Extrait de texte
▽

Par ailleurs, vous faites référence aux bassins d’emploi prioritaires : pourriez-vous nous communiquer la répartition géographique de vos financements ?

M. Hervé Capdevielle. Partageant l’objectif de production de 150 000 logements sociaux annuels, nous nous sommes engagés à contracter un emprunt annuel d’1 milliard d’euros pendant trois ans. Mais cet emprunt est conditionné à la soutenabilité de notre modèle économique. Aujourd’hui, d’après la lettre d’engagements mutuels, la ponction de l’État sur les ressources d’Action logement serait de 1,2 milliard d’euros pour les trois années à venir, alors que la collecte de la PEEC s’élève à 1,6 milliard d’euros. Ainsi, 75 % de cette collecte serait ponctionnée par l’État, à hauteur de 800 millions d’euros minimum pour l’ANRU et de 400 millions d’euros maximum pour le FNAL. Les partenaires sociaux sont prêts à emprunter sur les fonds d’épargne, comme le prévoit la lettre d’engagements, mais il leur faut l’assurance que leurs ressources permettent de rembourser l’emprunt. Très clairement, on ne pourra pas s’engager s’il n’y a pas cette réserve-là.

M. Olivier Carré, président. Quel sera l’emploi de l’emprunt ? Le financement de subventions ?

M. Hervé Capdevielle. Il est à destination du logement social. En équivalent-subventions, notre effort sera doublé : de 500 millions d’euros en 2012, l’effort annuel sera porté à 1,5 milliard d’euros, soit 950 millions d’euros en équivalent-subventions, au travers d’une bonification des prêts de la Caisse des dépôts et consignations à destination des opérateurs et de subventions que nous apportons.

À ce jour, les conditions de cet emprunt ne sont pas arrêtées. L’idée première est de fournir, en trois ans, l’effort que nous aurions déployé en un peu plus de quatre années : nous raccourcissons les délais pour intervenir rapidement dans un moment difficile pour le pays puisque la production de logement est en chute libre alors que les entreprises ont besoin que leurs salariés aient des solutions en termes de logement. Pour accompagner cette politique de production de logements, en lien avec les bassins d’emploi, nous avons proposé d’emprunter, mais à la condition qu’au terme des trois années, on nous ait laissé les ressources suffisantes pour pouvoir rembourser.

△

Données enregistrées
▽

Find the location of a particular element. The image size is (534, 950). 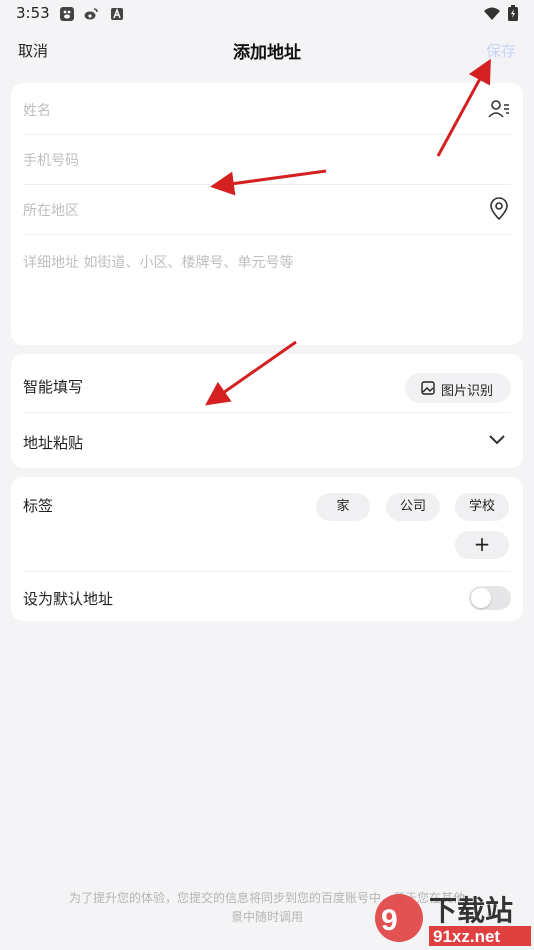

△

Ensemble de tâches
- a) Selon l'audition sur le financement d'Action logement, quel montant atteint la collecte de la PEEC ?
- b) Poursuivez l'audition sur le financement d'Action logement à partir de sa dernière phrase.
Les données n'interviennent pas dans ce travail.

Réponses aux tâches
- a) 1,6 milliard d'euros.

- b)
L’accord national interprofessionnel, signé par la totalité des organisations d’employeurs et de salariés – ce qui est assez rare pour être souligné –, prévoit de demander à l'État de revenir à un maximum de 500 millions d’euros de prélèvements annuels sur les fonds de la PEEC. La question porte donc sur le retour à l’objectif de 500 millions annuels à partir de 2016. Il nous faut un modèle soutenable pour pouvoir nous engager dans l’emprunt. À ce jour, de multiples conditions sont posées de toutes parts ; et je ne sais même pas à quel taux nous allons pouvoir emprunter, ni sur quelle durée.

M. Olivier Carré, président. La MEC a entendu le responsable des fonds d’épargne dire que la Caisse des dépôts et consignations ne faisait plus un dogme de l’équilibre des opérations et que des déséquilibres pourraient être tolérés dès lors que l’opération semble soutenable au regard de la situation globale de l’organisme. La caisse trouve même qu’on n’emprunte pas assez, par opération, auprès des fonds d’épargne. Or, si la ressource que vous apportez vient de la même origine, c'est-à-dire d’un emprunt auprès des fonds d’épargne, à des taux qui sont subordonnés, l’opération n’est pas mieux équilibrée. Ou alors c’est vous qui portez un déséquilibre, déséquilibre qui est financé par les ressources futures issues des cotisations des employeurs. C’est donc une forme de « cavalerie » sur des recettes à venir – en supposant que l’environnement institutionnel et économique reste constant. Sans être insoutenables, il s’agit de sommes importantes qui peuvent vous mettre en difficulté.

M. Philippe Van de Maele. Très clairement, l’idée de départ est de proposer un emprunt contre une réduction de la participation aux politiques publiques, c'est-à-dire de la ponction de l’Etat. L’État a accepté, mais dans trois ans.

Ce milliard d’euros empruntés s’ajouterait aux 500 millions d’euros mobilisés sur les ressources du Mouvement en faveur du logement social. Sous réserve de l’accord définitif de l’État, cette somme devrait se décomposer en 600 millions d’euros de subventions à des projets, et 900 millions d’euros de prêts bonifiés à des taux de l’ordre de 0,5 à 1 % - c’est-à-dire inférieurs à ceux accordés par la Caisse des dépôts et consignations aux bailleurs sociaux. C’est le Mouvement qui bonifie. Il y aurait donc un effet équivalent-subventions pour la partie « prêt » d’environ 350 millions d’euros.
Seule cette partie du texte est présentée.